In the entries that follow, repeat exactly the lines from the one that has "Task: Click the '23:59 Sunday' source time" through the one that has "Instruction: Open the Execute menu", but omit pictures.

> _PROVIDED ENTRIES_:
━━━━━━━━━━━━━━━━
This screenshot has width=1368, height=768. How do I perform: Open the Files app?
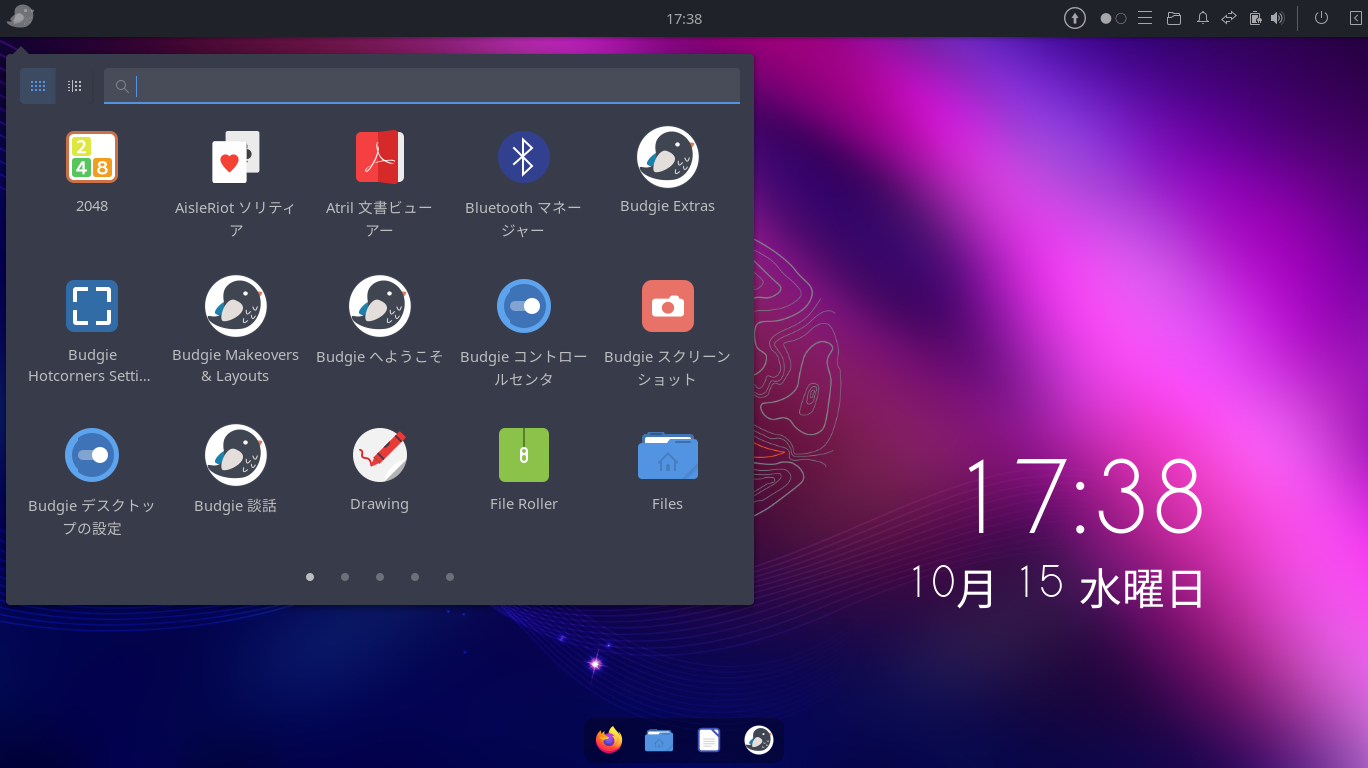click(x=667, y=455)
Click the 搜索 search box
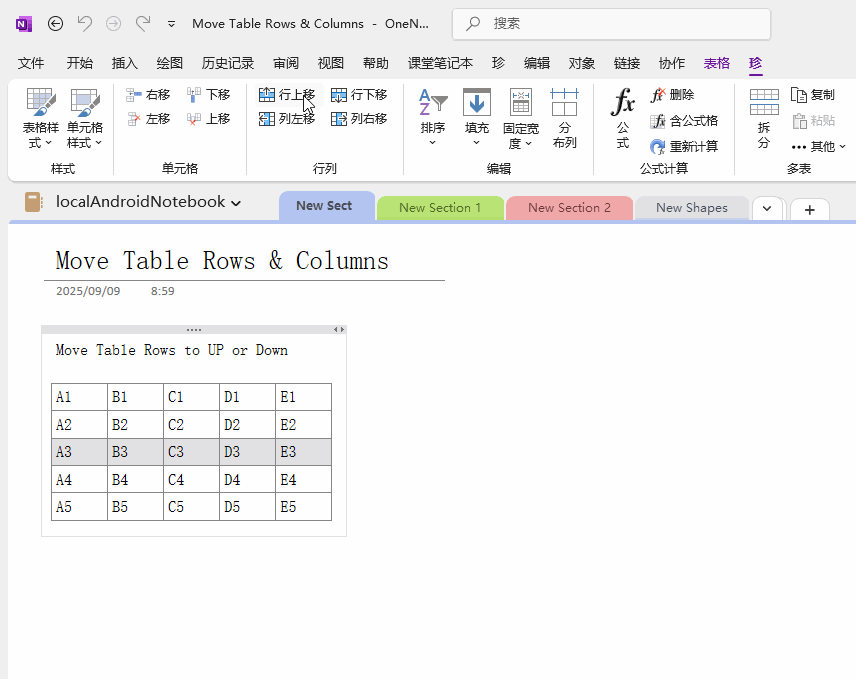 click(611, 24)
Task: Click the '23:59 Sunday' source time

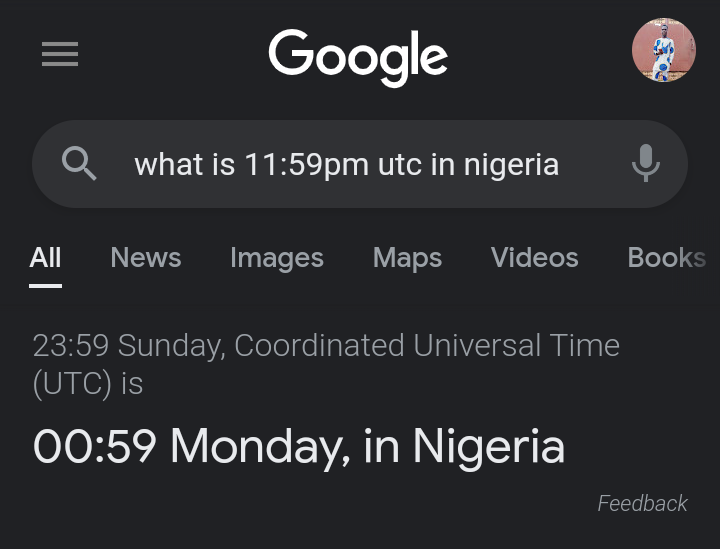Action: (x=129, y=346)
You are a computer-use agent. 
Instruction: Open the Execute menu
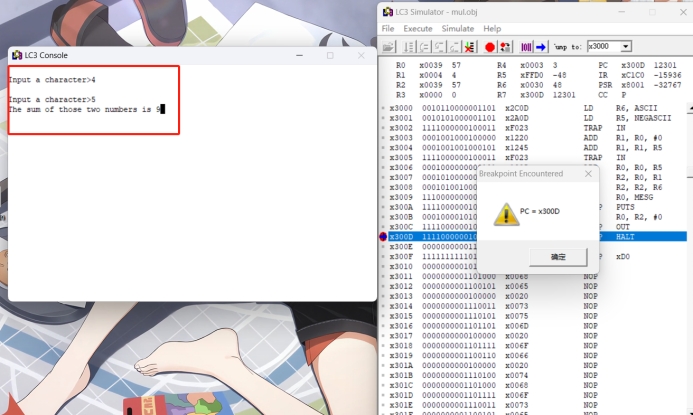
━━━━━━━━━━━━━━━━
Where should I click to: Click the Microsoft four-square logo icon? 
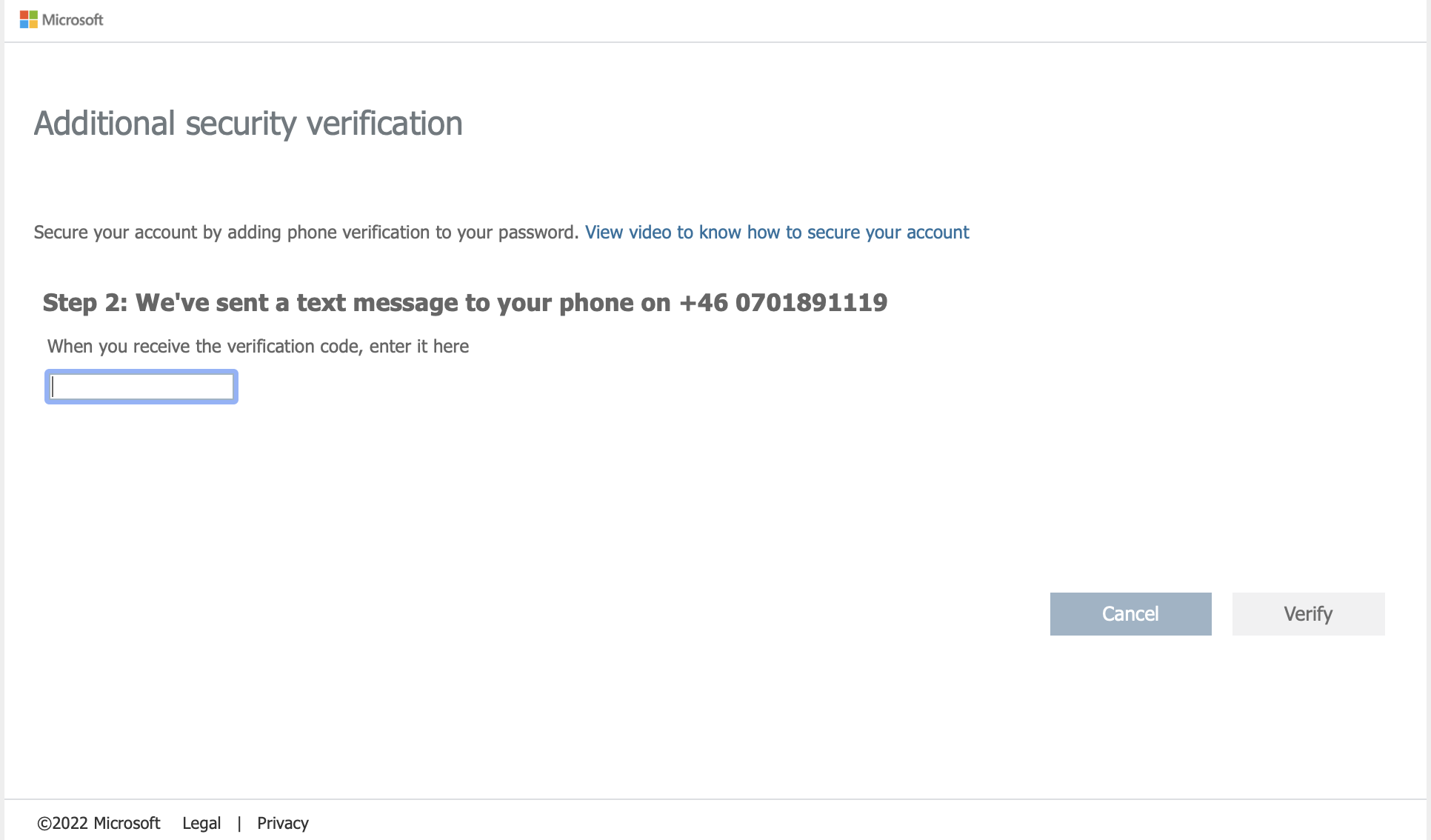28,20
━━━━━━━━━━━━━━━━
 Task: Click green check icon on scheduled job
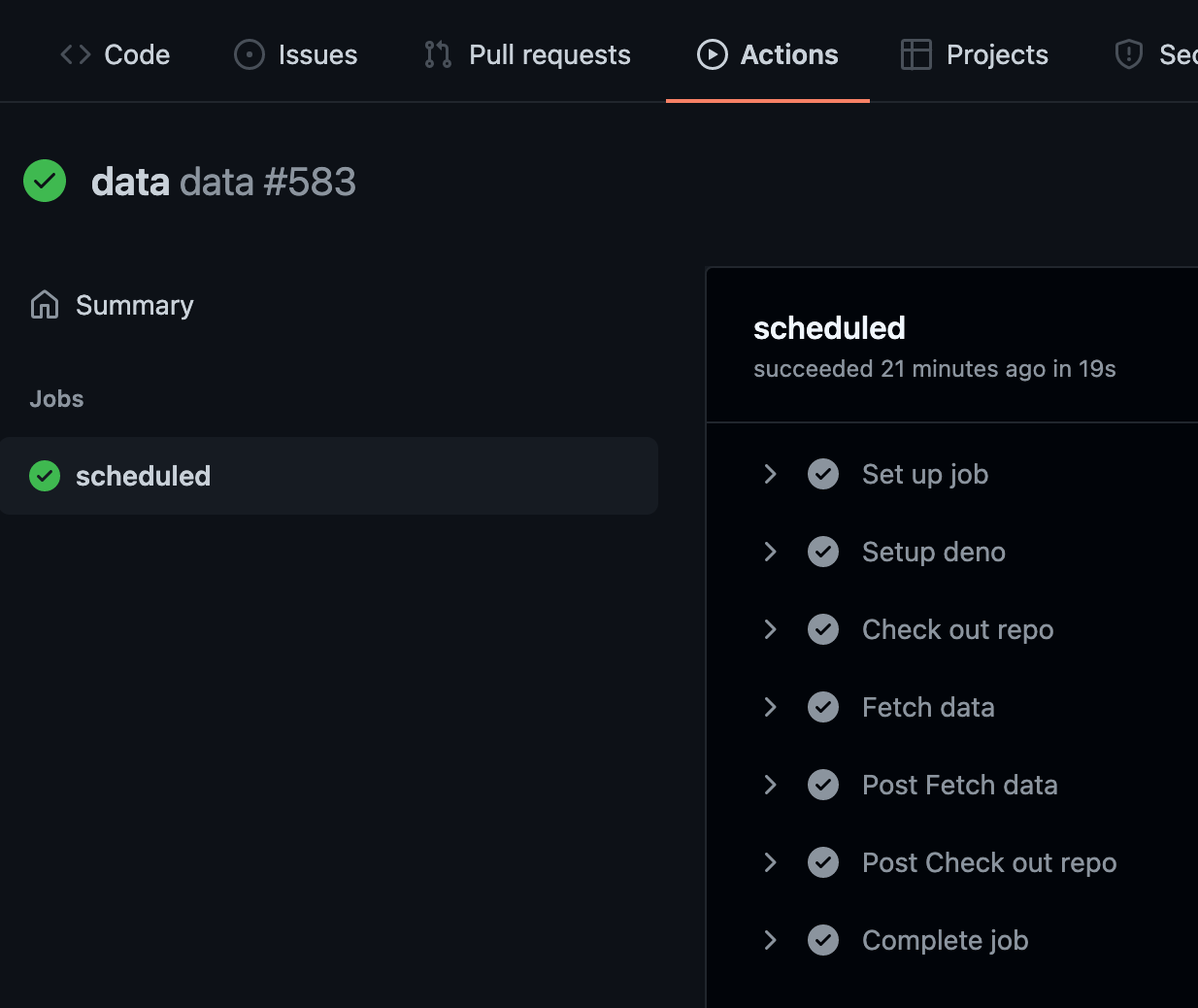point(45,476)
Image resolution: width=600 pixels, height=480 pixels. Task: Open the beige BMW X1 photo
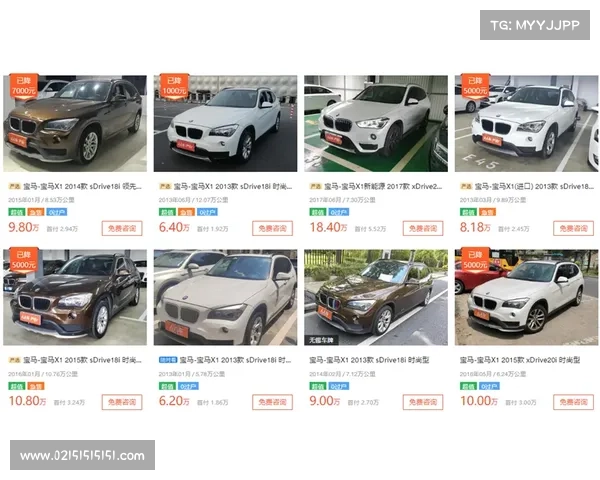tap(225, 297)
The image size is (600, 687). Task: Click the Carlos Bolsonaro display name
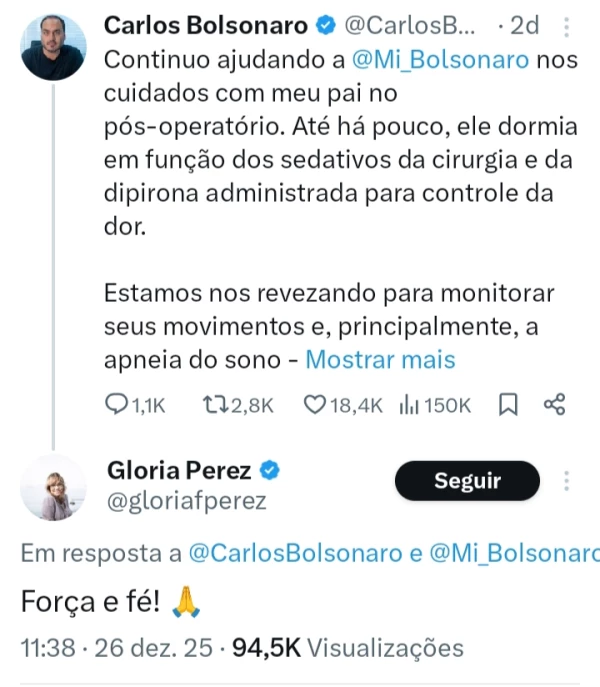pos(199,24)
━━━━━━━━━━━━━━━━
> _TASK OUTPUT_:
Task: Click the '23:59 Sunday' source time

Action: (x=129, y=346)
You are a computer-use agent. 
Instruction: Open the Execute menu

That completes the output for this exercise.